DS2DIO, a YouTube lifestyle channel from the minds of the “Step Up” franchise and Web series “LXD,” aims to lure the online dance community with glossy original content.
Channel debuts today and arrives as dance continues to emerge as a driving force in Hollywood content, from memorable commercials to booming reality series to profitable film franchises. Underlining profitability of dance in showbiz is the fact that the four installments of “Step Up” alone have grossed over half a billion dollars in global box office receipts,
“We’re trying to convince others that dance isn’t just a cheesy love story movie or for a commercial or competition reality show,” said Jon Chu, who helmed the second and third installments of the “Step Up” franchise along with “G.I. Joe 2” and Justin Bieber doc “Never Say Never.” He and producing partner Hieu Ho founded DS2DIO and have culled talent from multiple genres within the dance community, including the familiar faces of “LXD” and “Step Up” that are peppered throughout the channel’s original content.
“We want to show that dance can actually be used in more subtle ways of storytelling,” Chu continued. “Somebody just has to do it. Someone has to open people’s eyes to what dance can be.”
DS2DIO (pronounced “D-Studio”) was conceived partly after Chu and Ho sensed the creative limitations of scripted online dance series “LXD.”

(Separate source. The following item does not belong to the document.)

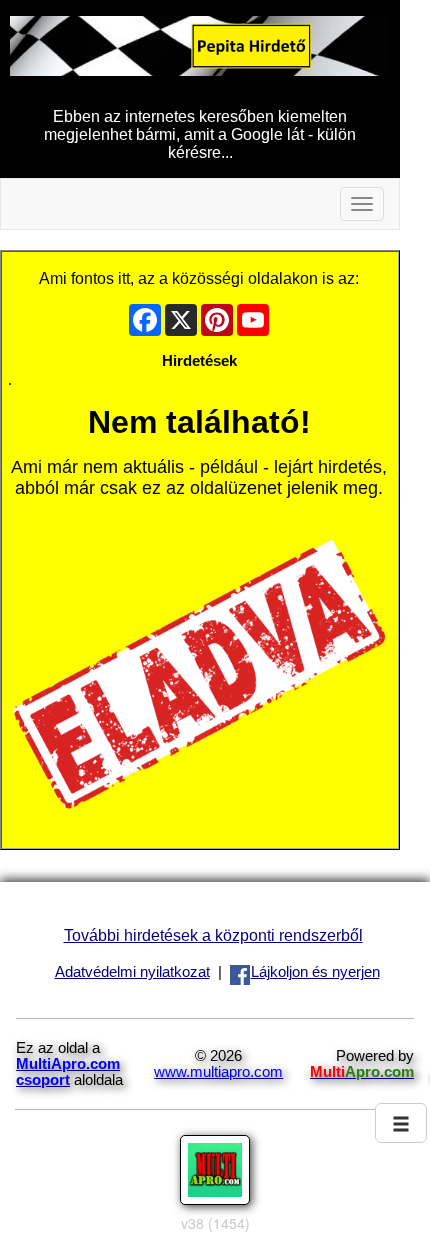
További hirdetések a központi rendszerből (213, 935)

“What I found from doing ‘LXD’ was that all of the stuff I wanted to do was getting difficult because there was a very specific narrative,” Chu told Variety. “Every time we wanted to go beyond that ‘LXD’ structure, it would confuse our center…(With DS2DIO) we don’t have to be stuck to a narrative. We created a channel we can play in, and that changed everything.”
Channel will feature five original series including “The Arena,” a competish skein with topnotch bboys; stunt choreo series “Fight!”; and scripted content including “The Floor,” described as “‘Gossip Girl’ meets ‘Step Up.'” DS2DIO will bow content this fall and early next year.
Ho told Variety that DS2DIO takes advantage of technology that has been underutilized by the dance world. “We can exchange ideas with the audience on this channel as opposed to just showing them and sitting back,” Ho said. Along with high quality cinematography used in each webisode, master class series will allow viewers to flip content into a mirror mode, making it easier to learn dance styles. Foreign language closed captioning will also be available on a majority of content.
“What we love about YouTube specifically,” Ho noted, “is that it’s a worldwide platform.”
Chu remarked that dance is currently in a “golden age” as it continues to push into the foreground of pop culture. DS2DIO may serve as a guinea pig platform for more upscale dance fare that could eventually ripple into broadcast TV and more sophisticated storytelling in feature films.